Task to complete
Keeping every line intact, print the records that follow.

____ Material for this exercise

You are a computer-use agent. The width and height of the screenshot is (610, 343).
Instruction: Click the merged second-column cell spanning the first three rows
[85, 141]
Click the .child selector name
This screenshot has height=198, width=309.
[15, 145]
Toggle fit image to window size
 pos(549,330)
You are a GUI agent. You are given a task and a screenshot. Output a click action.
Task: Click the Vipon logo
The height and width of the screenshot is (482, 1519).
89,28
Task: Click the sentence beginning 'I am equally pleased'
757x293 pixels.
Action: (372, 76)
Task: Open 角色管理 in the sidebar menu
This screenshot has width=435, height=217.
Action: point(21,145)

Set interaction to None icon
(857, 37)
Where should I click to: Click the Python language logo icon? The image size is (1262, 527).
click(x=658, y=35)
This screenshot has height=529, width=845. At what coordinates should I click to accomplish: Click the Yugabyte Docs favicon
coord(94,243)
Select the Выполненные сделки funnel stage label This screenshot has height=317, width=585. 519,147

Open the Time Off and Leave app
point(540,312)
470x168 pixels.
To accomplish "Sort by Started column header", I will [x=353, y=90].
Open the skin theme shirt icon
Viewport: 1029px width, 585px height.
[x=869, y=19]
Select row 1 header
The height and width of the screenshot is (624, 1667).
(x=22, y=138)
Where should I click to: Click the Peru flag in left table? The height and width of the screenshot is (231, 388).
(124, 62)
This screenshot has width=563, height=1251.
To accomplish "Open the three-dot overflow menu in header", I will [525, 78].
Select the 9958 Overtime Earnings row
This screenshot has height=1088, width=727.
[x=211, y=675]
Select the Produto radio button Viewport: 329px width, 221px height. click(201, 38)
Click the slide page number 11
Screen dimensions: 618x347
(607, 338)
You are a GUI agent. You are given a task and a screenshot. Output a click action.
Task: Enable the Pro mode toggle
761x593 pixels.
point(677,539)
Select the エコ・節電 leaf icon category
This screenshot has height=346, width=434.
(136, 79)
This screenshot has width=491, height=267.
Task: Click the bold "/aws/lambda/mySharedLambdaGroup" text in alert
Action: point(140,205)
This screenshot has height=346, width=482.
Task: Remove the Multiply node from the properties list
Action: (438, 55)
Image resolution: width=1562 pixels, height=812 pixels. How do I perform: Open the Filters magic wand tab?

________

Solution for this problem
You are a computer-use agent. The width and height of the screenshot is (610, 343).
Instruction: Click the merged second-column cell spanning the first three rows
[85, 141]
Click the .child selector name
This screenshot has height=198, width=309.
[15, 145]
Toggle fit image to window size
 pos(549,330)
You are a GUI agent. You are given a task and a screenshot. Output a click action.
Task: Click the Vipon logo
The height and width of the screenshot is (482, 1519).
89,28
Task: Click the sentence beginning 'I am equally pleased'
757x293 pixels.
Action: (372, 76)
Task: Open 角色管理 in the sidebar menu
This screenshot has width=435, height=217.
Action: point(21,145)

Set interaction to None icon
(857, 37)
Where should I click to: Click the Python language logo icon? The image size is (1262, 527).
click(x=658, y=35)
This screenshot has height=529, width=845. At what coordinates should I click to accomplish: Click the Yugabyte Docs favicon
coord(94,243)
Select the Выполненные сделки funnel stage label This screenshot has height=317, width=585. 519,147

Open the Time Off and Leave app
point(540,312)
470x168 pixels.
To accomplish "Sort by Started column header", I will [x=353, y=90].
Open the skin theme shirt icon
Viewport: 1029px width, 585px height.
[x=869, y=19]
Select row 1 header
The height and width of the screenshot is (624, 1667).
(x=22, y=138)
Where should I click to: Click the Peru flag in left table? The height and width of the screenshot is (231, 388).
(124, 62)
This screenshot has width=563, height=1251.
To accomplish "Open the three-dot overflow menu in header", I will [525, 78].
Select the 9958 Overtime Earnings row
This screenshot has height=1088, width=727.
[x=211, y=675]
Select the Produto radio button Viewport: 329px width, 221px height. click(201, 38)
Click the slide page number 11
Screen dimensions: 618x347
(607, 338)
You are a GUI agent. You are given a task and a screenshot. Output a click action.
Task: Enable the Pro mode toggle
761x593 pixels.
point(677,539)
Select the エコ・節電 leaf icon category
This screenshot has height=346, width=434.
(136, 79)
This screenshot has width=491, height=267.
Task: Click the bold "/aws/lambda/mySharedLambdaGroup" text in alert
Action: point(140,205)
This screenshot has height=346, width=482.
Task: Remove the Multiply node from the properties list
Action: (438, 55)
Image resolution: width=1562 pixels, height=812 pixels. How do I perform: Open the Filters magic wand tab?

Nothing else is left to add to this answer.